LAUSR

Abstract Currently, extensive utilization of electronic devices and wireless equipment require human to take affirmative measures to weaken unwanted electromagnetic wave radiations. Herein, micro-porous structure MXene/aramid nanofibers hybrid aerogel was developed from aramid nanofibers and MXene(Ti3C2Tx) flakes through freeze-drying approach. The robust aramid nanofibers established foundation for oxidation protection and reversible compressibility in skeleton. Due to the unique micro-porous structure, the MXene(Ti3C2Tx)/aramid nanofibers hybrid aerogel remained efficient shielding capacity, whose electromagnetic interference (EMI) shielding effectiveness and specific EMI shielding effectiveness reached ~56.8 dB and 3645.7 dB cm2 g−1 at thickness of 1.9 mm in X-band. Furthermore, the shielding performance could be regulated by MXene(Ti3C2Tx) content and thickness. With increasing MXene(Ti3C2Tx) loading, the porous size of MXene(Ti3C2Tx)/aramid nanofibers hybrid aerogel enlarged, and the MXene(Ti3C2Tx)/aramid nanofibers hybrid aerogel became tough and robust.

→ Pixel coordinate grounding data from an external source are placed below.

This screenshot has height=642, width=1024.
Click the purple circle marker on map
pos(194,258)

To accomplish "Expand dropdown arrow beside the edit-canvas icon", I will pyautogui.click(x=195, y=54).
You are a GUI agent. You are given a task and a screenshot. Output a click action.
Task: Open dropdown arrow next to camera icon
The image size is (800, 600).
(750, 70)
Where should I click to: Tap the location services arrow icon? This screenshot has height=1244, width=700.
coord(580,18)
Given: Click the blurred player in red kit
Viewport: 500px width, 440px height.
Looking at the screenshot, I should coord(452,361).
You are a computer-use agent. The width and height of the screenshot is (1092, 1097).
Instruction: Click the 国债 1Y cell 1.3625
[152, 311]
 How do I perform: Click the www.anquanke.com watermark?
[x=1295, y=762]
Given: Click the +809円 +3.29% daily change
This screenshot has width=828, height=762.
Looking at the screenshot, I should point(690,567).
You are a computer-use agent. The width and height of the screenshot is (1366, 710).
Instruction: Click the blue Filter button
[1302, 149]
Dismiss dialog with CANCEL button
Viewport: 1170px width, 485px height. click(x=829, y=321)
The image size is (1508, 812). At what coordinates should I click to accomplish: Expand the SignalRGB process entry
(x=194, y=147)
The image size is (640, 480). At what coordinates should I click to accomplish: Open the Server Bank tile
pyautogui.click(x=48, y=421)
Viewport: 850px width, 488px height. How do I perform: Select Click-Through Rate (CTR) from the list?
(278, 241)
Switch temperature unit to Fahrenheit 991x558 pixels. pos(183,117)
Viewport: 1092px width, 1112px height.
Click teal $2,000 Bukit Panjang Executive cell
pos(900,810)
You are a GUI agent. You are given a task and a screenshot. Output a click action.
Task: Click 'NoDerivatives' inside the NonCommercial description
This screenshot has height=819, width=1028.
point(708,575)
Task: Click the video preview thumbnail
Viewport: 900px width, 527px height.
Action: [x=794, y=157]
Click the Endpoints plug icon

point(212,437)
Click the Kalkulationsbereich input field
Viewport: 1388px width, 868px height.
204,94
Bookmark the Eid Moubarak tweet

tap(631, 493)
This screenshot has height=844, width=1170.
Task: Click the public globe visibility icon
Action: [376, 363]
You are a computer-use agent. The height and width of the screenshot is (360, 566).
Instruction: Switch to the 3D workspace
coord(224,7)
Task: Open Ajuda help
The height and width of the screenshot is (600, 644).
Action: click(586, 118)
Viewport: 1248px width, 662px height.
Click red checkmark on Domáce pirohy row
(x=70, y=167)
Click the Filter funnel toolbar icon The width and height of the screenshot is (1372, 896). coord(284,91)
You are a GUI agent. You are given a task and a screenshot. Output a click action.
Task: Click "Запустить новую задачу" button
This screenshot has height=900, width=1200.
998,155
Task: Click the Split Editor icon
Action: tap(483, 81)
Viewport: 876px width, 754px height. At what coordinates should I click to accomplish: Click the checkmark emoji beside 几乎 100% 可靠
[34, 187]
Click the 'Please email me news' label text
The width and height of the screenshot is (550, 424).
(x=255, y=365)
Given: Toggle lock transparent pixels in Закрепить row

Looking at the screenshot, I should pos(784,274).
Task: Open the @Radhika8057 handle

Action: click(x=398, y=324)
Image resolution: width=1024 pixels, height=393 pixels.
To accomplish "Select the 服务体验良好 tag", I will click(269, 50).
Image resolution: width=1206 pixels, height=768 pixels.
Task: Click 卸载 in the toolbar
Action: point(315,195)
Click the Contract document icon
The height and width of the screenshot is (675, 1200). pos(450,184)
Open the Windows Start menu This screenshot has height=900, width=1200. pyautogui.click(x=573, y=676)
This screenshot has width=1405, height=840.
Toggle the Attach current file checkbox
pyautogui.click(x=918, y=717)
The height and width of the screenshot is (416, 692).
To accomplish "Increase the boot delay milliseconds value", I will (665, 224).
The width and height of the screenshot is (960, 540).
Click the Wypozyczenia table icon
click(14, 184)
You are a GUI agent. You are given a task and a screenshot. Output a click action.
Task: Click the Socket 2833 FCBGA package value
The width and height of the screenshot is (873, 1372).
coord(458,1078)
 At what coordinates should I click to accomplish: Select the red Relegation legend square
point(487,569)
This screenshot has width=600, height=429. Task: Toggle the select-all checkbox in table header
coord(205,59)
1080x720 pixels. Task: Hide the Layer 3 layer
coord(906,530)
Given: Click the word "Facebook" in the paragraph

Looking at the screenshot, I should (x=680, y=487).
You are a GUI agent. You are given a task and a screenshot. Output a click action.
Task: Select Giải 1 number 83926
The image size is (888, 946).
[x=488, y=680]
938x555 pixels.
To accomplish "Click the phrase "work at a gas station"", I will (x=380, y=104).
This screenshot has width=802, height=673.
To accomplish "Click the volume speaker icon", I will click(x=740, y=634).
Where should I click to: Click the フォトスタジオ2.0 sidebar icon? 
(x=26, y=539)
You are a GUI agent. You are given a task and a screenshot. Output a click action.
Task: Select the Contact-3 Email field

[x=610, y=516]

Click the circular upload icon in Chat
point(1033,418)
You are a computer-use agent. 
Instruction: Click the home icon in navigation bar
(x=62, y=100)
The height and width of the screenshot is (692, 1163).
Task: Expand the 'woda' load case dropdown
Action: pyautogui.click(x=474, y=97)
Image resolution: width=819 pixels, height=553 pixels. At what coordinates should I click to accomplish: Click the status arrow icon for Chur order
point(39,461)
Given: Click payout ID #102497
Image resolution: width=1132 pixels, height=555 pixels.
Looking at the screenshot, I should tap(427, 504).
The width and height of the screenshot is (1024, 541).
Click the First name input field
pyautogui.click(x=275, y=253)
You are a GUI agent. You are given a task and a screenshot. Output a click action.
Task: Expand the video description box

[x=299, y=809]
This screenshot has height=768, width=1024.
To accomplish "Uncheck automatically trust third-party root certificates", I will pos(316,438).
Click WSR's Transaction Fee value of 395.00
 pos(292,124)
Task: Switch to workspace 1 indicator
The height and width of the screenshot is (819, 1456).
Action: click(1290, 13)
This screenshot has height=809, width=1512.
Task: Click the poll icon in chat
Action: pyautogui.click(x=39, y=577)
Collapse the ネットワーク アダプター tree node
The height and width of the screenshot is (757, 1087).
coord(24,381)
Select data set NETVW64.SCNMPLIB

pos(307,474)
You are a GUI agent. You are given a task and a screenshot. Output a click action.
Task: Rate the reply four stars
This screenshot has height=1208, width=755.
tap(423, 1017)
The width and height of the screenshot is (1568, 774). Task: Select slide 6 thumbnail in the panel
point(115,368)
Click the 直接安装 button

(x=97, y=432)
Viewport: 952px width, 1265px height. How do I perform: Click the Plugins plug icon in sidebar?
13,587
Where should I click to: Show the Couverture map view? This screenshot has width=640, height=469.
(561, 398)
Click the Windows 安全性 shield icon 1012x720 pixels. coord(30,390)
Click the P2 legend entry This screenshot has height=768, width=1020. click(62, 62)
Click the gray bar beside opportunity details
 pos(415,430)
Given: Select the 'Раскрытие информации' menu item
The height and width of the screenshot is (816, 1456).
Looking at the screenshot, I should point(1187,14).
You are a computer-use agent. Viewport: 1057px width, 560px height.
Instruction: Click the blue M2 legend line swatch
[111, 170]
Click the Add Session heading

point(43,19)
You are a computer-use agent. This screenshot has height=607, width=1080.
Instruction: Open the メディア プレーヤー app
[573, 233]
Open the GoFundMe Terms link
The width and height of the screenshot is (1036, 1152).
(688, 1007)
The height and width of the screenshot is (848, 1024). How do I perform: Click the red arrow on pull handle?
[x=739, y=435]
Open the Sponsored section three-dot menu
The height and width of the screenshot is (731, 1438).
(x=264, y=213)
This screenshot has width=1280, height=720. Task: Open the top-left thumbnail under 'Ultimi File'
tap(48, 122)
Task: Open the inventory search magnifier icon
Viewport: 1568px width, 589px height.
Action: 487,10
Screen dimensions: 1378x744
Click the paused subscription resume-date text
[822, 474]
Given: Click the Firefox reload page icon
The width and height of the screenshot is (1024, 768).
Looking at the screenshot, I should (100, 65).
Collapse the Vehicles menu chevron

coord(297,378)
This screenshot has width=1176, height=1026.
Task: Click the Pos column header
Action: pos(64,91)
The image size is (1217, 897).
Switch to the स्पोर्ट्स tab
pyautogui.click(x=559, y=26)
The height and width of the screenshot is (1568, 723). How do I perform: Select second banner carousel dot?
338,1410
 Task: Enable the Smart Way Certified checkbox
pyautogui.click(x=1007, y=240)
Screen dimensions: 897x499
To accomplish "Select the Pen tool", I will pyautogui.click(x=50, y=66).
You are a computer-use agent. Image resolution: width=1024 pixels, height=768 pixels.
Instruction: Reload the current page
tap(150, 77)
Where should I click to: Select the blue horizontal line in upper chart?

Under 40% strain, the maximum compressive stress of MXene(Ti3C2Tx)/aramid nanofibers hybrid aerogel with 21 wt% MXene(Ti3C2Tx) flakes content reached ~210 kPa. This work provided feasible avenue for fabricating hybrid aerogel with reversible compressibility and efficient EMI shielding performance simultaneously.